Here are my steps so far. I consider the difference: \begin{aligned}h\left(m,n,p\right)-h\left(m-1,n,p\right)= & \frac{n-1}{m}\left(\begin{array}{c} n-2\\ n-m-1 \end{array}\right)\cdot\int_{0}^{p}x^{n-m-1}\left(1-x\right)^{m-1}dx\\ & -\frac{n-1}{m-1}\left(\begin{array}{c} n-2\\ n-m \end{array}\right)\cdot\int_{0}^{p}x^{n-m}\left(1-x\right)^{m-2}dx\\ = & \frac{n-1}{m\left(m-1\right)}\left(\begin{array}{c} n-2\\ n-m \end{array}\right)\cdot\int_{0}^{p}x^{n-m-1}\left(1-x\right)^{m-2}\cdot\left\{ n\cdot\left(1-x\right)-m\right\} dx \end{aligned}
The sign of the difference is determined by the term in brackets which is strictly decreasing in $x$ and it is first positive and then negative as $x$ goes from $0$ to $p$. Hence, $h\left(\cdot,n,p\right)$ must have a unique peak at $m^{*}$. But can we specify $m^{*}$ in closed form? It seems that $m^{*}$ is close to and greater than $n\cdot\left(1-p\right)$... How to formally show that?

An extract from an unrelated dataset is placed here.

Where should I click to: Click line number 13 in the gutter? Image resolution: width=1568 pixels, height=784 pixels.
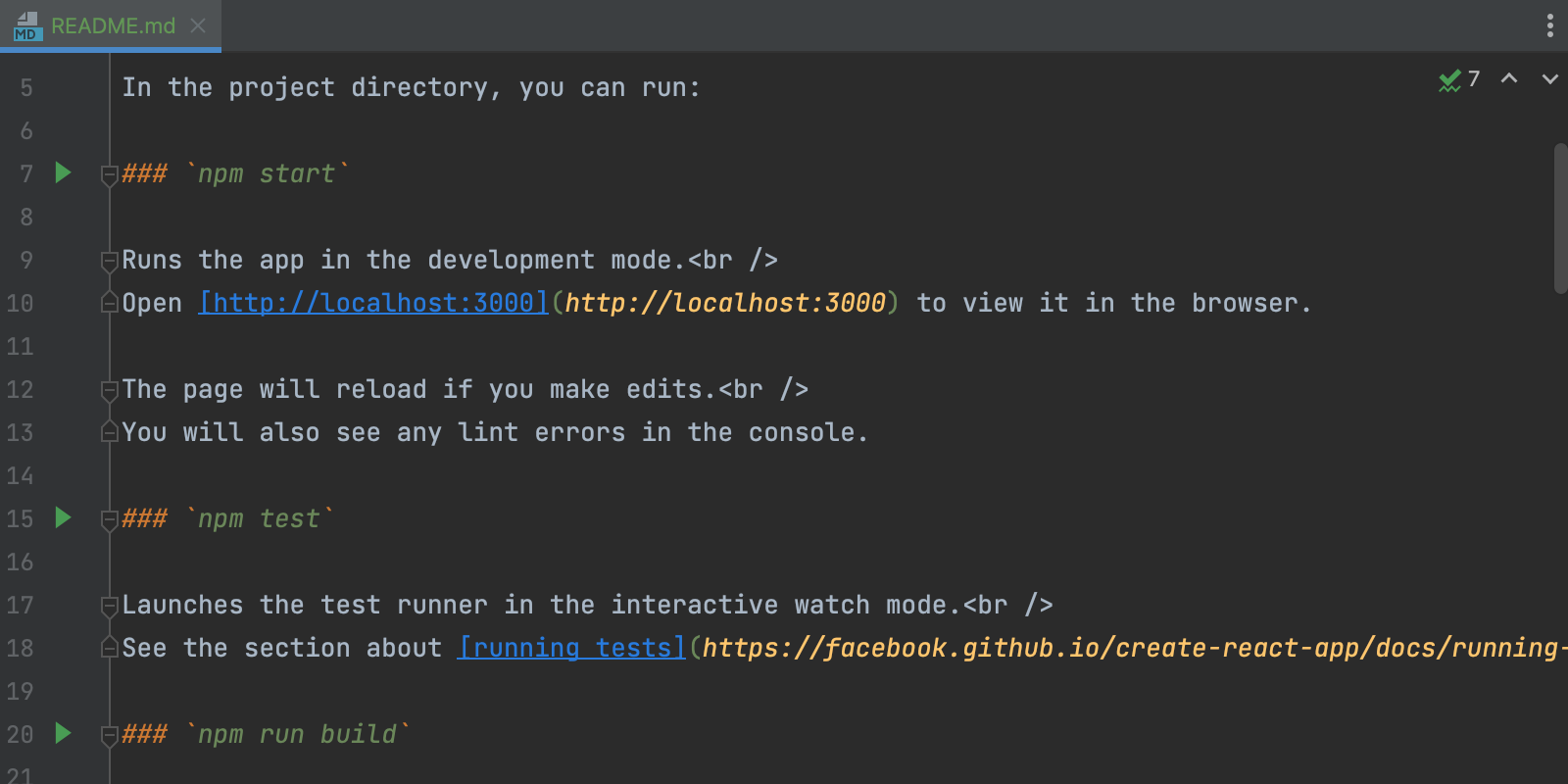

Here is a proof for my claim. The coefficients $d_{k}=\left(\begin{array}{c} n-1\\ k-1 \end{array}\right)\,p^{k}\,\left(1-p\right)^{n-k}$ correspond to the density of the Binomial distribution with parameters $n-1$ and $p$ with a unique mode at $\left\lfloor n\cdot p\right\rfloor $. Then, $h\left(m,n,p\right)$ corresponds to the running average $\frac{1}{m}\sum_{k=1}^{m}d_{k}$. Let $m^{*}$ be the (unique) maximizer of $h\left(\cdot,n,p\right)$. It is well known that the running average of a monotone sequence follows the same monotonicity. Thus, if $d_{1}>d_{k}$ for $2\leq k\leq n-1$, then $m^{*}=1$. Similarly, if $d_{k}<d_{n-1}$ for $1\leq k\leq n-2$, then $m^{*}=n-1$. However, if $d_{k}$ is interior unimodal, $m^{*}$ is greater or equal to the maximizer of $d_{k}$. Overall, $m^{*}\geq\left\lfloor n\cdot p\right\rfloor $.